Neste encontro com alunos e professores, dom Pelé comentou sobre política, eleição e leigos. "A política é difícil a gente analisar, ‘dirty game', mas a Igreja não pode ficar calada nem neutra perante às situações escandalosas como a corrupção, a questão da demarcação das terras indígenas, os gritos dos excluídos, o tráfico humano", acrescentou. A relação entre os padres e leigos deve ser de ajuda mútua. O padre não deve mandar, mas orientar.

Talvez os grandes desafios da humanidade hoje sejam a fome de Deus, de cultura e de pão. Os povos querem tocar Deus, querem a cultura do encontro e o pão que sacia toda a fome. E a Igreja, tanto como povo de Deus, tem muito a ver com isso. A Igreja mais voltada pelo povo, numa linha profética, precisa se atualizar sempre, uma renovação muito séria, que começa por dentro. A vivência da unidade, comunhão ou trabalho conjunto deve começar com bispos, padres e todos os agentes de pastoral.

Sem comunhão, não adianta sonhar com a Igreja em saída, como o papa Francisco fala. Mas, qual é o perfil dos bispos de hoje, que o papa Francisco está nomeando? Será que estão de acordo com o que ele pensa ou são mais controladores do que facilitadores? Hoje quantos bispos são proféticos na nossa geração? Será que os padres, missionários são os primeiros testemunhos da comunhão fraterna? Depois de Vaticano II, se ainda existem bispos da Igreja Católica, que moram em palácios com três pessoas para cuidar deles, talvez isto seja mais escandaloso.

"A Igreja não deve, em primeiro lugar, condenar a realidade humana, mas, antes, ser o lugar da misericórdia gratuita, onde todos possam se sentir acolhidos, amados, perdoados e animados", assim afirma o papa Francisco no seu livro, a Igreja da misericórdia: a minha visão para a Igreja. Portanto, cada comunidade é chamada a repensar urgentemente sua caminhada missionária a partir dos clamores do mundo de hoje; de nossos comodismos, de nossas estruturas clericais, de nossos métodos pouco libertadores e de nossas escravidões.

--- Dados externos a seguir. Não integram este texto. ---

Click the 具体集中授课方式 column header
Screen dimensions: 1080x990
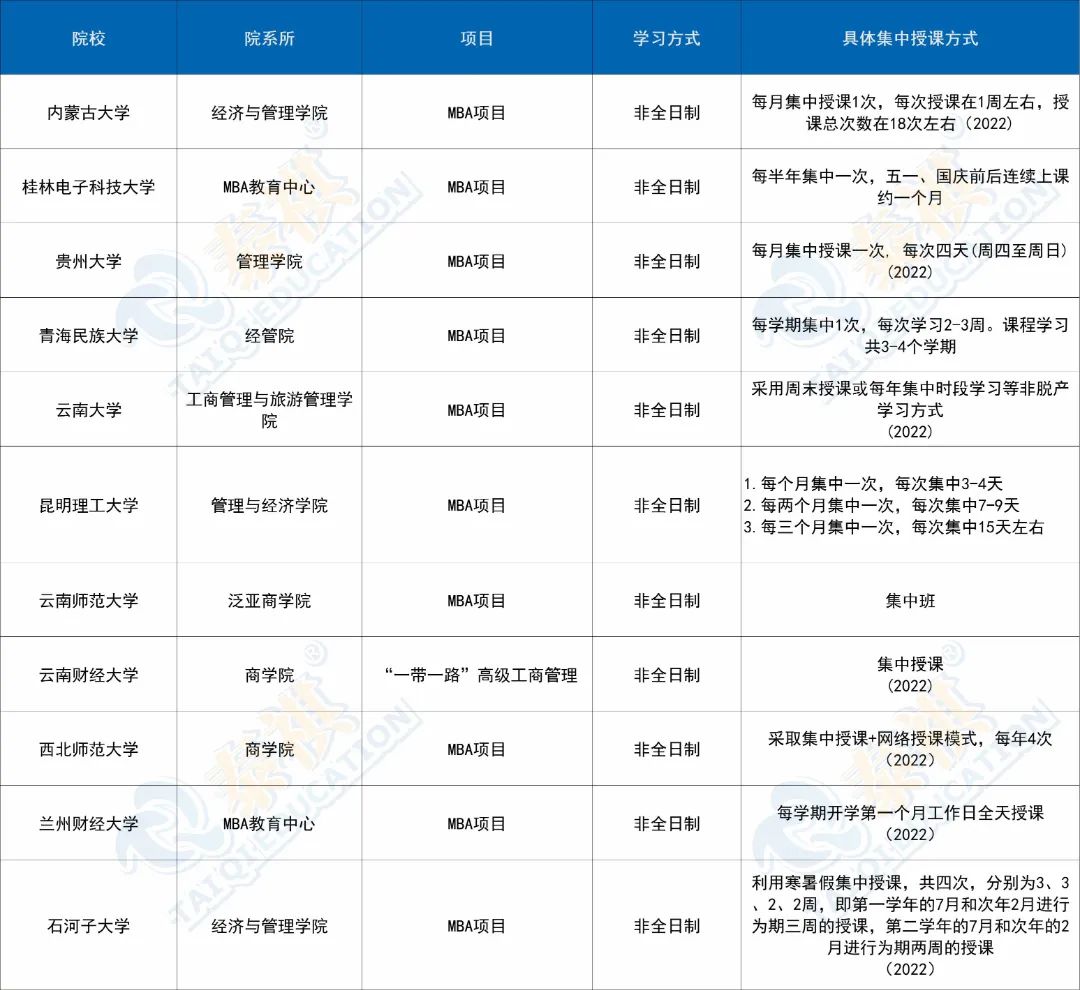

Quanto mais o mundo é secularizado, mas se torna necessário e importante o diálogo entre crentes e não crentes, porque a Igreja é um povo com muitos rostos. Sendo assim, a função da Igreja no interior da cidade secular deve ser queriguimática - revolução social, libertar os escravos, diaconal'- cura, reconciliação, medicação das feridas sociais, koinonial -apresentação em germe da verdadeira cidade humana e ‘exorcista' - libertação das idolatrias ou das heranças arcaicas que envenenam a vida social.